When I went to NetBeans 6.7, it was good and the performance was good. The loading is faster and the IDE responds well during my development testing.
My computer has 1 GB of RAM and a 1.6 GHz CPU.
What can you say about this?
I'm using Eclipse PDT 2.1 (also based on Galileo) for PHP development, and I've been using Eclipse-based IDE for 3 years now ; my observation is that 1 GB of RAM is generally not enough to run Eclipse + some kind of web server + DB server + browser + other stuff :-(
I'm currently working with a 1GB of RAM machine, and it's slow as hell... Few months ago, I had a 2GB of RAM machine, and things were going really fine -- and I'm having less software running on the "new machine" than I had on the other one !
Other things that seem to affect Eclipse's responsivness is :
opening a project that's on a network drive (accessing the sources that are on a development server via samba, for instance)
sometimes, using an SVN-plugin like SUbversive seems to freeze Eclipse for a couple of seconds/minutes
A nice to do with languages like PHP (might not be OK for JAVA projects, though) is to disable "automatically build" in "project"'s menu.
As a sidenote : I've already seen questions about eclipse's speed on SO ; you might want to try so searches, to get answers faster ;-)
This is a common concern and others have posted similar questions. There are optimizations that you can perform on your Eclipse environment. Take a look at the solutions posted here.
netbeans is really damn hot, i just didn get it to automatically release my android projects...
thinking of features.. i'd prefere eclipse...
to fasten it up a little more, just disable 'automatic build' doesnt really change anything (build just takes a little longer)
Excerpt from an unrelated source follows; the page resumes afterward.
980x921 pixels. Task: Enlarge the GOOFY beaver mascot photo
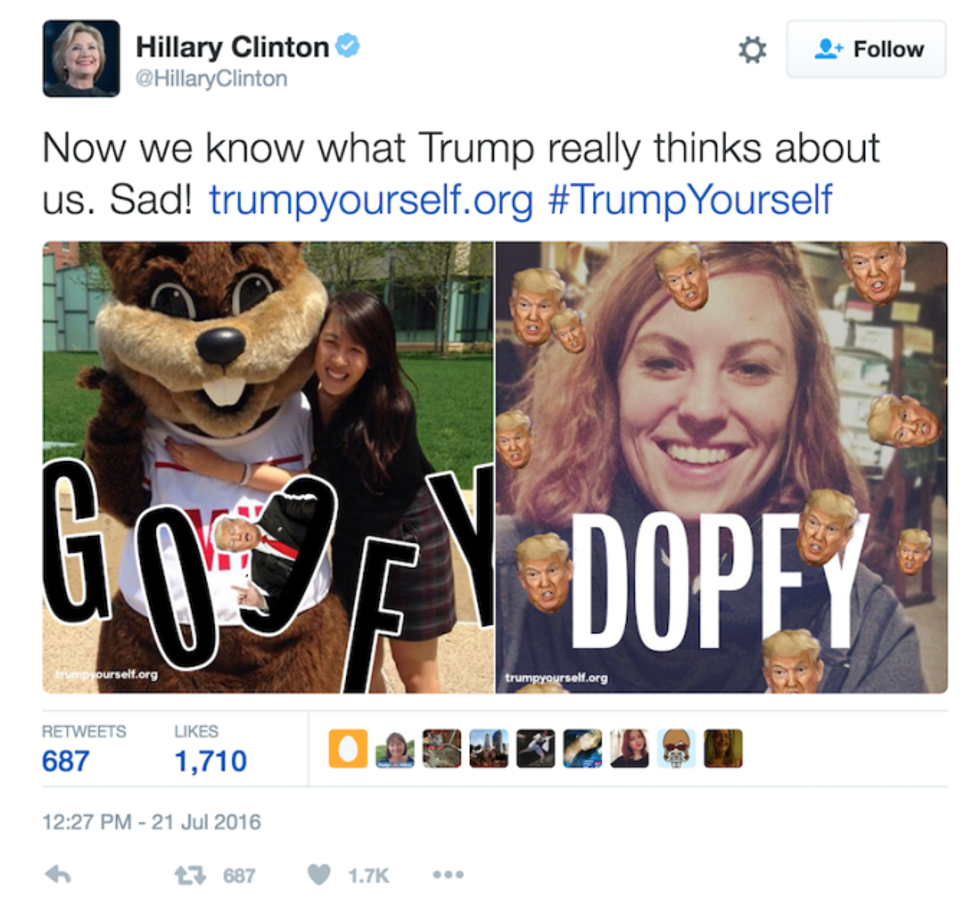(268, 467)
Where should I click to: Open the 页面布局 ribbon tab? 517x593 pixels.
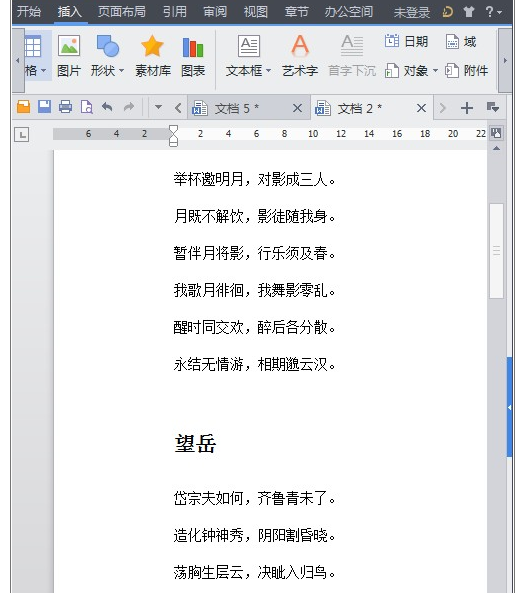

but it's really feelable faster...
but, after 1 or 2 hours, i also have to close, wait, and re-open it.
kind of sucks... (gotta macbook pro, 2.26 (i think) ghz, 3gb ram,
gave it a minimum of 768MB of ram, and keeps getting slower..
really sucks
::edit::
I also realized, that after opening a XML file, eclipse instantly gets a little bit more laggy (already disabled XML live compiling, or something similiar, makes no difference :( )
Our machines are bigger : 2GB ram, and faster CPU.
I'm sure that, as all software, Eclipse gets bigger and slower when upgrading version, due to all new functionnalities included. The good news is that from time to time, a release also brings some notable performance improvement. But in my experience, each time I tried using a ten-year old software on my current machine, it was lightning fast, so I'm sure the tendency is to get slower. I agree that this is a sad for us, when we don't get a better machine.
There might be some things you can do, to improve the responsiveness of your Eclipse.
I don't know if you already tried everything ... ?
My experience has been that NetBeans, Aptana, and Komodo are fast on computers where Eclipse is painfully slow. Maxing out RAM has seemed to help. Any chance you can bump up to 2 gig?
Netbeans sped up quite a bit in the last few years, perhaps your comparison is relative to the speed of netbeans?
Lately I had to up the size of my eclipse -Xmx from 64mb and decided I might as well go to 512, and it got a bit chunkier. at 64 I never saw the slightest pause, when it actually NEEDS a collection at 512 because of a long-running process that's not letting the background GC thread run, it can get a little pausey
I'm running on a pretty old version of eclipse (customized by the cable industry so it can run and display cable apps on a TV emulator) so your mileage may vary.
Check if you can disable unwanted plugins during start up.